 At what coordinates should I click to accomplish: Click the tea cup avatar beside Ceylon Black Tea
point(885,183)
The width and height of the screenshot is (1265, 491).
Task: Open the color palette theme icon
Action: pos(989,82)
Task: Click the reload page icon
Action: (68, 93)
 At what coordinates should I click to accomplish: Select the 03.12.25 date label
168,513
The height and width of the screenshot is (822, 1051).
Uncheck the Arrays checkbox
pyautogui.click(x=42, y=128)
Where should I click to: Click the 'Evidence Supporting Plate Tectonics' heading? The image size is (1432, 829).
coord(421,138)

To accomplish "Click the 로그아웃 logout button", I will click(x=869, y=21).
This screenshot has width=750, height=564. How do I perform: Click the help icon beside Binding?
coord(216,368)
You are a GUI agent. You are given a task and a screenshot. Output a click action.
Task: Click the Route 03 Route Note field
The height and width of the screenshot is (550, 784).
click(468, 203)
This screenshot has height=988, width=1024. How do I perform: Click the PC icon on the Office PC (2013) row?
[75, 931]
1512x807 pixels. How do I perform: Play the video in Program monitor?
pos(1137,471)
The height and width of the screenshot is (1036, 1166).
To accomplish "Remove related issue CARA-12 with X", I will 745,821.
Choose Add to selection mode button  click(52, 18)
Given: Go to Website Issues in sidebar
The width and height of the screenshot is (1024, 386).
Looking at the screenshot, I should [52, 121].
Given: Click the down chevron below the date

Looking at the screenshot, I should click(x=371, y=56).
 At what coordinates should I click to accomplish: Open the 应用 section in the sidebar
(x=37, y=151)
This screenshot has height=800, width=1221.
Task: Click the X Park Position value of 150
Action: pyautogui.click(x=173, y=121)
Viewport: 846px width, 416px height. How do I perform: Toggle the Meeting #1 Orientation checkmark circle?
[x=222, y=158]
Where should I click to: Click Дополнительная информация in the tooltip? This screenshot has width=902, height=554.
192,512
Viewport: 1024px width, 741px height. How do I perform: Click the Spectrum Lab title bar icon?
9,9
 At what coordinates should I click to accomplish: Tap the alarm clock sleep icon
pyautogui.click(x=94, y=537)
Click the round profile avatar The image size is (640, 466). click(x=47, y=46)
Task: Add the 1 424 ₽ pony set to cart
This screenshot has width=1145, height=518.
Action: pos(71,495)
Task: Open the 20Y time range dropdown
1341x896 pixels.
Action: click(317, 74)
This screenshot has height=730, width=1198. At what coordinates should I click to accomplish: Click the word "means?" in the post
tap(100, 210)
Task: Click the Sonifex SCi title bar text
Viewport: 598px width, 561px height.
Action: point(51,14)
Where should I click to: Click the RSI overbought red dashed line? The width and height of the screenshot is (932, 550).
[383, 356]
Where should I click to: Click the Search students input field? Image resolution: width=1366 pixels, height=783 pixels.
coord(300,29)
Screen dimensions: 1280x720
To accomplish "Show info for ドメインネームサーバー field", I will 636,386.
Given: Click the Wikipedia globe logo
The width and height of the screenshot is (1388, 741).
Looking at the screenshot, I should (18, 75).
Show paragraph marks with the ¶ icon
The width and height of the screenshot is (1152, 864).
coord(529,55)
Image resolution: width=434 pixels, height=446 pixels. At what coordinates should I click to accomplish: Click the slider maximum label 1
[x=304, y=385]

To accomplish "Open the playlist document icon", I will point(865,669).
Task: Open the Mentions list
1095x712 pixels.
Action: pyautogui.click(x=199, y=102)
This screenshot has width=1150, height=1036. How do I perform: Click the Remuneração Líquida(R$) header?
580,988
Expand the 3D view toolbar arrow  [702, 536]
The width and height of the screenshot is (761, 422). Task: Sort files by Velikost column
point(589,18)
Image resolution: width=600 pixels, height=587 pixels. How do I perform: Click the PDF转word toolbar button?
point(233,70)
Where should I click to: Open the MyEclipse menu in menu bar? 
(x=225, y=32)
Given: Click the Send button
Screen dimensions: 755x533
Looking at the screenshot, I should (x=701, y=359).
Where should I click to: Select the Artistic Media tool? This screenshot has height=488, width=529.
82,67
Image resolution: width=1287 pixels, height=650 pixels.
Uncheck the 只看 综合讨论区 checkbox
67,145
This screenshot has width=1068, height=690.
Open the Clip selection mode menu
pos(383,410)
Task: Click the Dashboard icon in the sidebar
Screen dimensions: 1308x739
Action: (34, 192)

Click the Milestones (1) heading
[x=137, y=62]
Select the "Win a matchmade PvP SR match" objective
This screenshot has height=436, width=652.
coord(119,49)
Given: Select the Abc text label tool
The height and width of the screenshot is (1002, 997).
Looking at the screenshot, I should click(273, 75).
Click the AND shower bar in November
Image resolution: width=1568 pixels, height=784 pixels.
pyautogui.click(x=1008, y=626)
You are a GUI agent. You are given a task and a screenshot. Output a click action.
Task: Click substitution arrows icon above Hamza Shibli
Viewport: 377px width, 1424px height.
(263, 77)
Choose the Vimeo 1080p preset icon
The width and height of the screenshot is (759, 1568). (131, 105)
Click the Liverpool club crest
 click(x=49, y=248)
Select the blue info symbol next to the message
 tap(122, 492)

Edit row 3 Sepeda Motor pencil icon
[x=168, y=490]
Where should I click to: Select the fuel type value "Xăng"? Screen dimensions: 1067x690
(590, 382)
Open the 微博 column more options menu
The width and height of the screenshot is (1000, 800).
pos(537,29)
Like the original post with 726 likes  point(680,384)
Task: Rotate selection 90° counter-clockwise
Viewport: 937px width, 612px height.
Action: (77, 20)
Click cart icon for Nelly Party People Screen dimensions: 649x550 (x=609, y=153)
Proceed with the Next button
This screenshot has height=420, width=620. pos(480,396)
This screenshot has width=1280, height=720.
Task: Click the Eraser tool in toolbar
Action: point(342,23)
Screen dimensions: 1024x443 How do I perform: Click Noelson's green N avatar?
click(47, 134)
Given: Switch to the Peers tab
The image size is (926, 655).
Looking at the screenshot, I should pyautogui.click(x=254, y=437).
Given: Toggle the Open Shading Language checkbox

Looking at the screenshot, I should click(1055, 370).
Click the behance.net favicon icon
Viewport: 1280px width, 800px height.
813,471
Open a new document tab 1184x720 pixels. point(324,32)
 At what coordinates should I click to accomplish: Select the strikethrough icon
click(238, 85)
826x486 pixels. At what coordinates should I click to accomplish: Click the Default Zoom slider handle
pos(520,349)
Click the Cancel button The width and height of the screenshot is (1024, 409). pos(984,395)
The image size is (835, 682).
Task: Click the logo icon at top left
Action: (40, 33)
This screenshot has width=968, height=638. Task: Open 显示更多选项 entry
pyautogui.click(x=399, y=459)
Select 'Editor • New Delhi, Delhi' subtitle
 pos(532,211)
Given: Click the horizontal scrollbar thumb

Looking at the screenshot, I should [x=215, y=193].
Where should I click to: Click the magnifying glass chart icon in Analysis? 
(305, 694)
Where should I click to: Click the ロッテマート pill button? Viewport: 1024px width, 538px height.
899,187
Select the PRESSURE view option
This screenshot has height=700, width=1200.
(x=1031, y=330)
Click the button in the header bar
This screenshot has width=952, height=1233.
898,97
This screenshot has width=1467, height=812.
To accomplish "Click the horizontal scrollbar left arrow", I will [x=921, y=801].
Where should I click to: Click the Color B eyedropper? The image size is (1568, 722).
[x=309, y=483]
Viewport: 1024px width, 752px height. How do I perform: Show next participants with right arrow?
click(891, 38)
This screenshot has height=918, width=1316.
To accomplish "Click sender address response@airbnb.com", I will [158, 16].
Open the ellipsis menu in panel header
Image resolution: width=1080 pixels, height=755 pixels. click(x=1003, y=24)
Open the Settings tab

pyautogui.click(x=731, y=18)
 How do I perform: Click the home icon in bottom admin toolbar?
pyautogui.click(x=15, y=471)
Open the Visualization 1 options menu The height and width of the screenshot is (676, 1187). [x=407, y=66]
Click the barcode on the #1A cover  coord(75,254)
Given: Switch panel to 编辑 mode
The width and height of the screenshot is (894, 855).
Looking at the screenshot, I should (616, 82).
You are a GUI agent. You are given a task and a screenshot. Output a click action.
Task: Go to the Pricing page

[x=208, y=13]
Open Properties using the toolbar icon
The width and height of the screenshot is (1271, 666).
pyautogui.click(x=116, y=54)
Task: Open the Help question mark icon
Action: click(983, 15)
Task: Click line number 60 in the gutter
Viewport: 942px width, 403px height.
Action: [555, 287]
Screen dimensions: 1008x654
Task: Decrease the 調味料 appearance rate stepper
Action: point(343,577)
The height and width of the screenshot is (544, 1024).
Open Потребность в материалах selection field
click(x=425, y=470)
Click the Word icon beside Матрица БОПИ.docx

————————

Action item: Copy out each line of the listing that holds the word "options".

Response to the exercise:
Open the 微博 column more options menu
Open the Visualization 1 options menu The height and width of the screenshot is (676, 1187). [x=407, y=66]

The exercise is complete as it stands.